"İçtihat Metni"
MAHKEMESİ : Adana Bölge Adliye Mahkemesi 2. Hukuk Dairesi
SAYISI : 2022/2176 E., 2023/245 K.
KARAR : Başvurunun kısmen kabulü ile yeniden hüküm kurma
İLK DERECE MAHKEMESİ : Reyhanlı 1. Asliye Hukuk (Aile) Mahkemesi
SAYISI : 2021/369 E., 2022/27 K.
Taraflar arasındaki boşanma ve birleşen tedbir nafakası davasından dolayı yapılan yargılama sonunda İlk Derece Mahkemesince boşanma davasının reddine, tedbir nafakası davasının kısmen kabulüne karar verilmiştir. Kararın davacı-davalı erkek vekili tarafından istinaf edilmesi üzerine, Bölge Adliye Mahkemesince başvurunun kabulü ile İlk Derece Mahkemesi hükmünün kaldırılarak yeniden karar verilmek üzere İlk Derece Mahkemesine gönderilmesine karar verilmiştir.
Gönderme kararı sonrasında yapılan yargılama sonunda İlk Derece Mahkemesince boşanma davasının kabulü ile tarafların boşanmalarına, tedbir nafakası davasının kısmen kabulüne karar verilmiştir.
Kararın davalı-davacı kadın vekili tarafından istinaf edilmesi üzerine, Bölge Adliye Mahkemesince başvurunun kısmen kabulü ile İlk Derece Mahkemesi kararının kısmen kaldırılmasına, kaldırılan yönden yeniden hüküm kurulmasına karar verilmiştir.

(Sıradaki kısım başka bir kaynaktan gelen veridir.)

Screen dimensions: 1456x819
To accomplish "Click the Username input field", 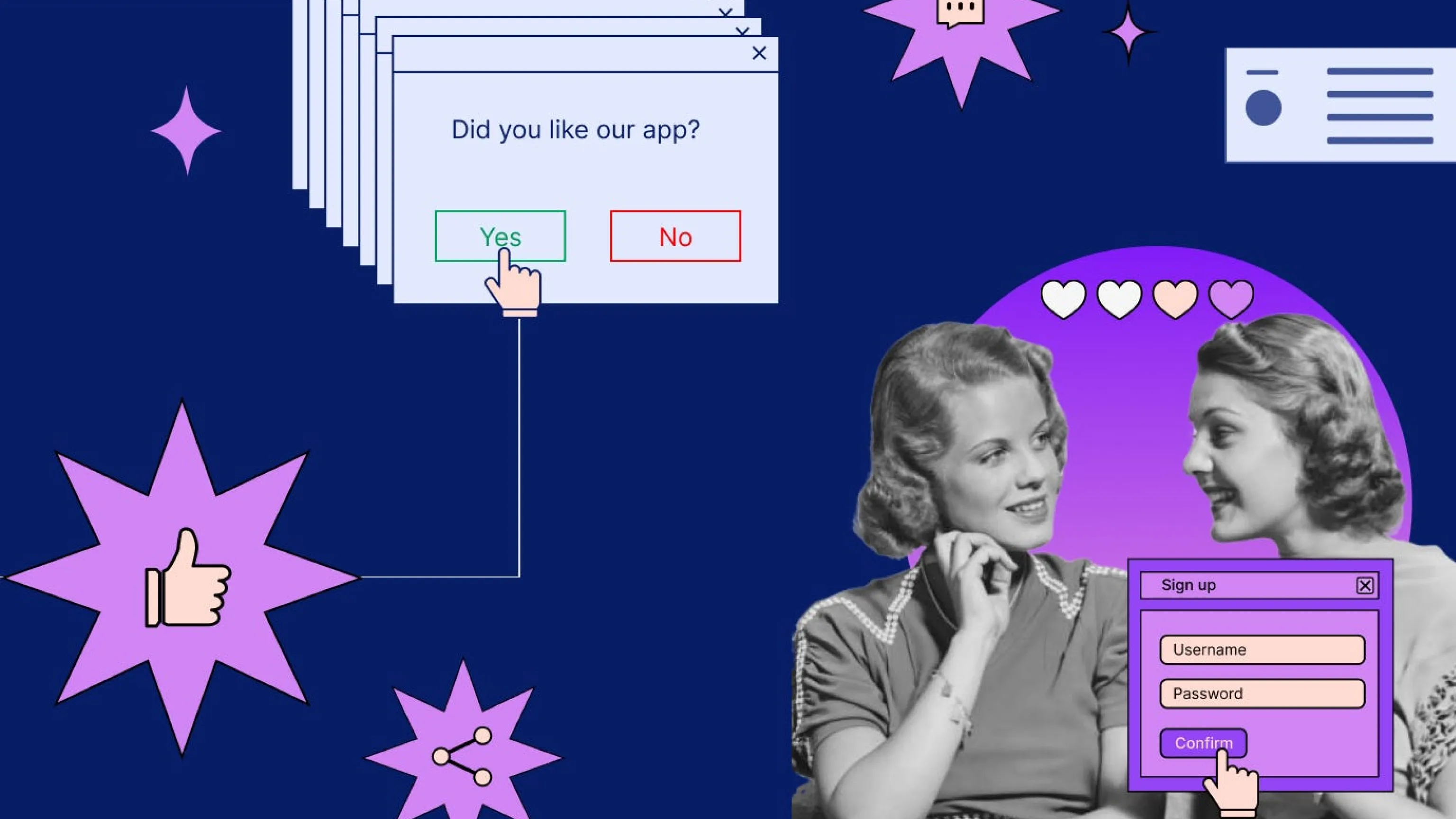I will [x=1262, y=649].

Bölge Adliye Mahkemesi kararı davalı-davacı kadın vekili tarafından temyiz edilmekle; kesinlik, süre, temyiz şartı ve diğer usul eksiklikleri yönünden yapılan ön inceleme sonucunda, temyiz dilekçesinin kabulüne karar verildikten ve Tetkik Hâkimi tarafından hazırlanan rapor dinlendikten sonra dosyadaki belgeler incelenip gereği düşünüldü:
I. DAVA
Davacı-davalı erkek vekili dava dilekçesinde özetle; kadının davacı erkeği sürekli aşağıladığını, savcılığa şikayet ettiğini, hakaret ve küfür ettiğini iddia ederek tarafların evlilik birliğinin temelinden sarsılması sebebi ile boşanmalarına, ortak çocukların velâyetlerinin davacıya verilmesine karar verilmesini talep etmiştir.
II. CEVAP
1.Davalı-davacı kadın birleşen dava dilekçesinde özetle; eşinin kendilerine bakmadığını, mal kaçırdığını iddia ederek kendisi için 700,00 TL, ortak çocuklar ... için 500,00 TL, ... ve ... için 300,00 er TL tedbir nafakasının erkekten alınarak kendisine verilmesini talep etmiştir.
2. Davalı-davacı kadın vekili boşanma davasına verdiği cevap dilekçesinde; boşanma davasının reddine, aksi kanaat olursa çocukların velâyetlerinin anneye verilmesine, faizi ile 50.000,00 TL maddî, 50.000,00 TL manevî tazminatın davacı-davalı erkekten alaınarak davalı-davacı kadına verilmesine karar verilmesini talep etmiştir.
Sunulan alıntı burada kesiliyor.